If you choose the Bonferroni, Tukey or Dunnett multiple comparisons test, Prism can also report multiplicity adjusted P values. If you check this option, Prism reports an adjusted P value for each comparison. These calculations take into account not only the two groups being compared, but the total number groups (data set columns) in the ANOVA, and the data in all the groups.

The multiplicity adjusted P value is the smallest significance threshold (alpha) for the entire family of comparisons at which a particular comparison would be (just barely) declared to be "statistically significant".

Until recently, multiplicity adjusted P values have not been commonly reported. If you choose to ask Prism to compute these values, take the time to be sure  you understand what they mean. If you include these values in publications or presentations, be sure to explain what they are.

Confidence and significance level (or desired FDR)
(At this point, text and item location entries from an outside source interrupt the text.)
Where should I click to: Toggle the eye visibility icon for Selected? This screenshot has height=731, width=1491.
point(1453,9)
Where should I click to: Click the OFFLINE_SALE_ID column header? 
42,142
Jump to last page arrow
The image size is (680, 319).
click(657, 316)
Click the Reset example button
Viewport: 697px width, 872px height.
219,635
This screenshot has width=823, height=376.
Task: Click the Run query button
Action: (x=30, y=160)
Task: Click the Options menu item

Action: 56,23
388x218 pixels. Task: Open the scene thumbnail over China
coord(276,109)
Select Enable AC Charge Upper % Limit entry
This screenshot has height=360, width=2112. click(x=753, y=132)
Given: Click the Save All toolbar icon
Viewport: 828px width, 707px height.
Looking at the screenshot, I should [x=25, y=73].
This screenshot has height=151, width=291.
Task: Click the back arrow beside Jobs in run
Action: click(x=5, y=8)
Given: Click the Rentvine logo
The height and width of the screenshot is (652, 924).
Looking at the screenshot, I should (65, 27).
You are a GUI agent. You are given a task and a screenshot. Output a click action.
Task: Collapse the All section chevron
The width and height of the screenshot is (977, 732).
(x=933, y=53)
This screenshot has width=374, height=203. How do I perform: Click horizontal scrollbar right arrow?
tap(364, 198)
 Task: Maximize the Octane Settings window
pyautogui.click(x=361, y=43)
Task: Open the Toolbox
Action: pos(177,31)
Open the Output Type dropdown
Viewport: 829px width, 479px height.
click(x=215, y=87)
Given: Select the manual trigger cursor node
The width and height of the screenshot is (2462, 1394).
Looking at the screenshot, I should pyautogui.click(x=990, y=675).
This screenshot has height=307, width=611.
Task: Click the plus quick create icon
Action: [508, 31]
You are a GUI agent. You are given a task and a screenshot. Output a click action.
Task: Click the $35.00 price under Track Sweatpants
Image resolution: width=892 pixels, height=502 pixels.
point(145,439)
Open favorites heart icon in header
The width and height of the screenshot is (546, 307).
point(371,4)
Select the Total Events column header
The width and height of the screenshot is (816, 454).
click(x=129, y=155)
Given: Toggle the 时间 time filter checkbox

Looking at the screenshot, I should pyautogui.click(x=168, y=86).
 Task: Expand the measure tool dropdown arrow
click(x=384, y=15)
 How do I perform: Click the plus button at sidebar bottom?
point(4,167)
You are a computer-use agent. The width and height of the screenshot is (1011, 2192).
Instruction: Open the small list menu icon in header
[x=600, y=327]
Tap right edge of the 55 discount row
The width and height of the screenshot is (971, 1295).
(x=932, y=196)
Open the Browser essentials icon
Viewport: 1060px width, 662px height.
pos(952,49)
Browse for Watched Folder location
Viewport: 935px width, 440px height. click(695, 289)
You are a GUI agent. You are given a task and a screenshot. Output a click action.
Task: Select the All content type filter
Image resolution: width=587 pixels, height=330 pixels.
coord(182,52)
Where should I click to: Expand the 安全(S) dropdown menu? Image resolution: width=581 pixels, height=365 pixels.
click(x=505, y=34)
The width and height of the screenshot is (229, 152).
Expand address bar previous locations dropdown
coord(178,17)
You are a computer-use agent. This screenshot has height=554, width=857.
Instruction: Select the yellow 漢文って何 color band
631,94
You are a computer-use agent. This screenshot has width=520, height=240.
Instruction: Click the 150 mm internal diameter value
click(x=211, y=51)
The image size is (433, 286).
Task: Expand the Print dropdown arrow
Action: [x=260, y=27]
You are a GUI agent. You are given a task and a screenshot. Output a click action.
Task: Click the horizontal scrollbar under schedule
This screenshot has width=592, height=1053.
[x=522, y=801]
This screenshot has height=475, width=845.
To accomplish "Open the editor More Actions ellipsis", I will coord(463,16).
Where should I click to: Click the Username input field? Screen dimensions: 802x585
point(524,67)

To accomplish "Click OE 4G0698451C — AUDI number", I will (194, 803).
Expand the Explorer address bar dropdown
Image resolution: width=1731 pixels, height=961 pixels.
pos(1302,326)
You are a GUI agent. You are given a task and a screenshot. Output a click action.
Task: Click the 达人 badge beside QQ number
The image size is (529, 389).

By tradition, confidence intervals are computed for 95% confidence and statistical significance is defined using an alpha of 0.05. Prism lets you choose other values. If you choose to control the FDR, select a value for Q (in percent). If you set Q to 5%, you expect up to 5% of the "discoveries" to be false positives.



1.SA Glantz,  Primer of Biostatistics, sixth edition, ISBN= 978-0071435093.

2.MA Seaman, JR Levin and RC Serlin, Psychological Bulletin 110:577-586, 1991.